## ZU ERLEDIGENDE AUFGABEN
1) Übersetze diesen Satz aus dem Textauszug ins Englische: „Zwei Anhörungen an einem Tag, das war auch für mich eine Premiere.“
2) Beantworte diese Fragen zum Textauszug:
(a) Wie viele Minuten haben die Sachverständigen, um ihre Stellungnahmen zu erläutern?
(b) Welches Amt hat Herr Graf?
(c) Welche zwei Gründe werden dafür genannt, dass das Therapieunterbringungsgesetz quasi durchfiel?
3) Der Absatz im Textauszug, der mit „Die Anhörungen im Rechtsausschuß laufen immer so“ beginnt, enthält Zahlenangaben. Nenne alle diese Zahlenangaben mit dem, worauf sie sich beziehen.

Zwei Anhörungen an einem Tag, das war auch für mich eine Premiere. Eigentlich hätte ich es mir leicht machen können, denn sowohl die Neuregelung zur Sicherungsverwahrung als auch Netzsperren werden von mir (und der LINKEN) abgelehnt. Doch ich war natürlich auch auf neue Argumente gespannt, wissend das die Koalitionsfraktionen wohl kaum auf die Experten hören würden.
Die Anhörungen im Rechtsausschuß laufen immer so, dass die Sachverständigen ihre Stellungnahmen in 5 Minuten erläutern und dann pro Abgeordnetem die Möglichkeit für zwei Nachfragen besteht. Ob es ein oder zwei Nachfragerunden gibt, richtet sich nach dem Interessse der Abgeordneten.
Erste Anhörung: Neuregelung zur Sicherungsverwahrung
Um hier nicht zu lang zu werden, verweise ich auf die schriftlichen Stellungnahmen der Sachverständigen, die hier nachgelesen werden können. Ich will mich hier auf einige aus meiner Sicht interessante Details konzentrieren. Eines dieser Details war die Aussage von Herrn Graf, immerhin Bundesrichter, dass bei Sexualstraftätern eine hohe Rückfallgefahr bestehe. Datenmaterial konnte er zu dieser Aussage allerdings nicht anfügen, auf Nachfrage nämlich erklärte er, dies würde er immer von Gutachtern hören.
Aus meiner Sicht besonders interessant war, dass fast alle Sachverständigen die nachträgliche Sicherungsverwahrung für problematisch hielten, insbesondere die weitere Anwendung für sogenannte Altfälle. Auch das Therapieunterbringungsgesetz fiel quasi durch, weil sowohl die Gesetzgebungskompetenz zweifelhaft ist, als auch die Vereinbarkeit mit der Europäischen Menschenrechtskonvention. Mal abgesehen davon, dass immer noch keiner erklären konnte, wie man jemanden für schuldfähig hält und deshalb in den Knast bringt, nach bestimmter Zeit aber findet, dass dieser jemand „psychisch gestört“ ist und deshalb in einer Therapieeinrichtung untergebracht werden soll.

## VORLIEGENDE DATENSÄTZE
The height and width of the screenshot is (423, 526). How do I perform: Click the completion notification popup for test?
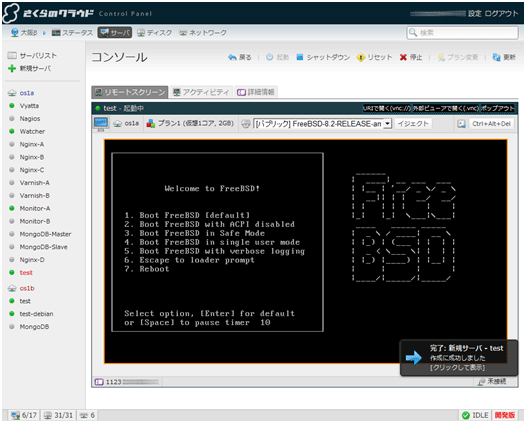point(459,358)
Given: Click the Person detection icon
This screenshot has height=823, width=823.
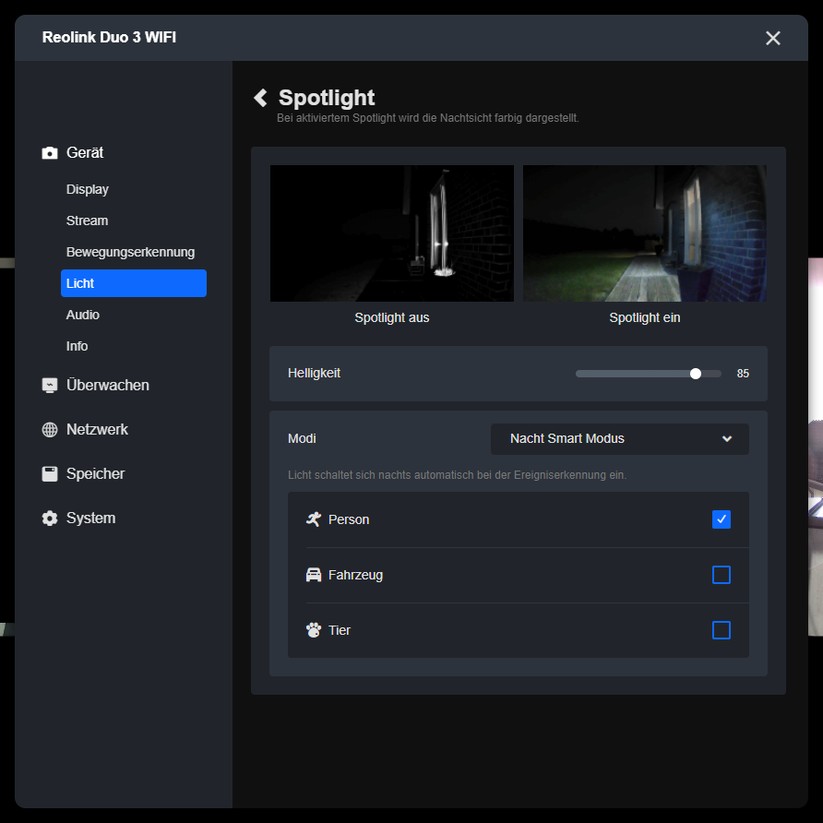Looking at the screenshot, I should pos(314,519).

## LÖSUNGEN
1) Two hearings in one day: that was a first for me, too.

2)
(a) 5 Minuten.
(b) Er ist Bundesrichter.
(c) Die Gesetzgebungskompetenz ist zweifelhaft, ebenso die Vereinbarkeit mit der Europäischen Menschenrechtskonvention.

3)
- 5 Minuten für die Erläuterung der Stellungnahmen durch die Sachverständigen
- zwei Nachfragen pro Abgeordnetem
- ein oder zwei Nachfragerunden, je nach Interesse der Abgeordneten